1. Introduction
Before I left Beijing, I had lived my entire life within what architects once called the Chinese Dream — though I had always wondered whether it was ever truly ours to dream.
Since the launch of Deng Xiaoping’s reforms, the sheer scale and velocity of construction in China have propelled the nation into global architectural consciousness. Yet this ascent came at the cost of eroded traditions, vanishing vernaculars, and a built environment increasingly shaped by performance metrics rather than cultural memory. The space for architectural reflection — ecological, historical, philosophical — has narrowed amidst the roaring machinery of development.
Architecture, once understood as the spatial expression of values and cosmologies, now often finds itself reduced to a service function: an instrument of GDP, branding, and urban tokenism. Within this paradigm, the architect risks becoming a silent technician rather than a critical agent. And yet, not all are silent. A new generation has begun to question not only whatwe build, but why—and for whom.
By the time I entered architecture school, China had already become a global construction powerhouse. I learned design through the lens of expansion: rapid urbanisation, spectacular form, digital simulation. But beneath the momentum, I often sensed something unspoken — an absence of language to articulate doubt, to slow down, to ask what had been lost. I wanted to trace the connection between space, memory, and people, and to ask whether architecture might still mean something beyond delivery and display.
In the margins of plans and the gaps between regulations, one sometimes glimpses the ghost of an alternative China — a China that might have built differently.
This article is an attempt to reclaim that space of questioning.

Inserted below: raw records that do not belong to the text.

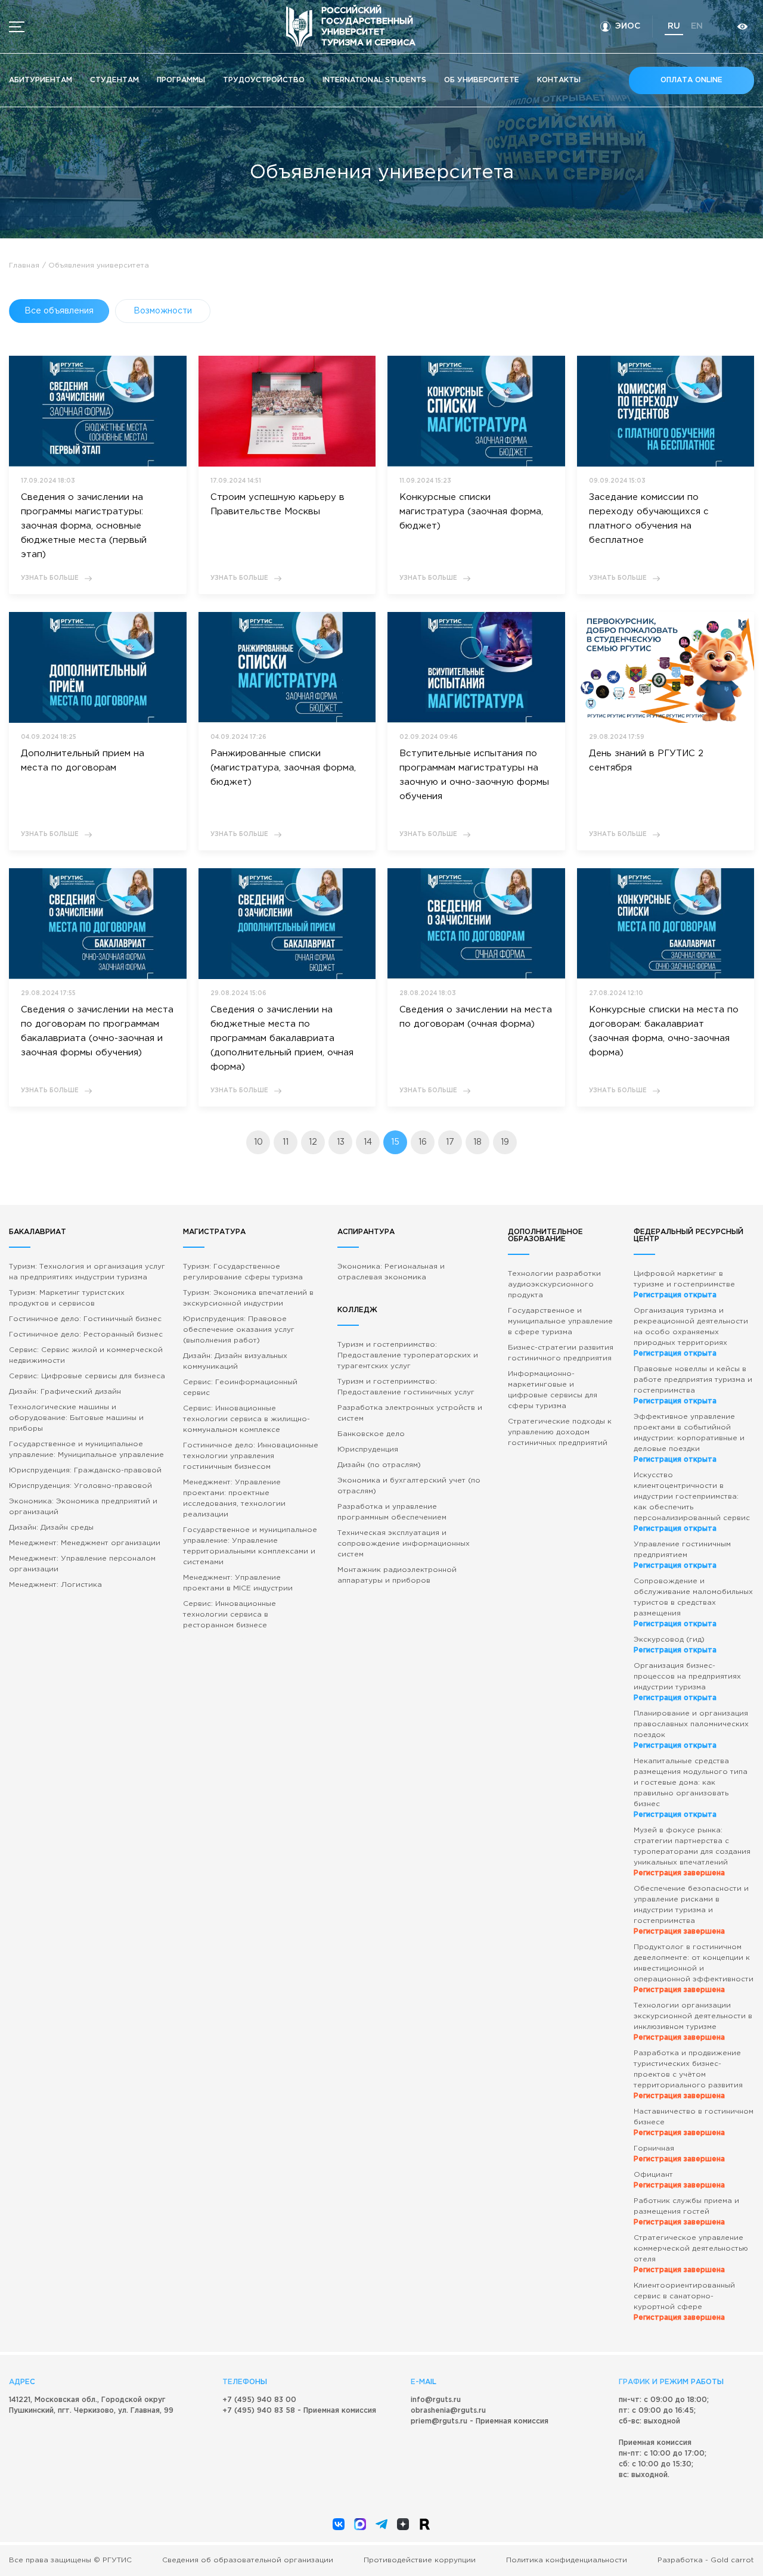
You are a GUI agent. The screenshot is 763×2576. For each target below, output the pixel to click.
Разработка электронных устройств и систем (409, 1413)
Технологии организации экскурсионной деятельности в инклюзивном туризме (693, 2021)
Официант (679, 2180)
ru (674, 26)
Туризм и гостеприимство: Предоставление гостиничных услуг (405, 1387)
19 (505, 1142)
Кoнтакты (559, 80)
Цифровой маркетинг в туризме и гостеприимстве (684, 1284)
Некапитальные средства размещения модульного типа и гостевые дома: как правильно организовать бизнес (691, 1788)
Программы (181, 80)
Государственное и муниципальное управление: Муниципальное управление (86, 1449)
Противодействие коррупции (420, 2560)
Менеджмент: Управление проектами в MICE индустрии (238, 1583)
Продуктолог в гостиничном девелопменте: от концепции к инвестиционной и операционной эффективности (693, 1968)
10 (258, 1142)
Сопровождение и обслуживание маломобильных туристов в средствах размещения (693, 1602)
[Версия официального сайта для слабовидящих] (742, 26)
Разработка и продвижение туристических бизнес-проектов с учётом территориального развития (688, 2074)
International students (374, 80)
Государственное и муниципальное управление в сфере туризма (560, 1321)
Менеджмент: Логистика (55, 1584)
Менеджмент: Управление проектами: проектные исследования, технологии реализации (234, 1498)
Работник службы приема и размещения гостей (686, 2212)
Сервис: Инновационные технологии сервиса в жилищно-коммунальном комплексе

It proposes a critical history of China’s architecture not as a stylistic chronology, but as a cultural and ideological cartography. From the ideological monumentality of the Mao era, through the technocratic urbanism of reform, to the spectacular hybridisation of global China, architecture has mirrored — and often manufactured — the shifting contours of national aspiration. Now, as China’s economic momentum slows, we are granted a rare pause—a moment to reflect, to listen, and to learn from what came before.
This piece began as my RCA thesis in 2017, but it has since evolved — revised with the weight of lived experience, fieldwork, and critical practice. What follows is neither exhaustive nor neutral. It is written in the belief that architecture is not merely about what stands, but about what endures — within memory, meaning, and time.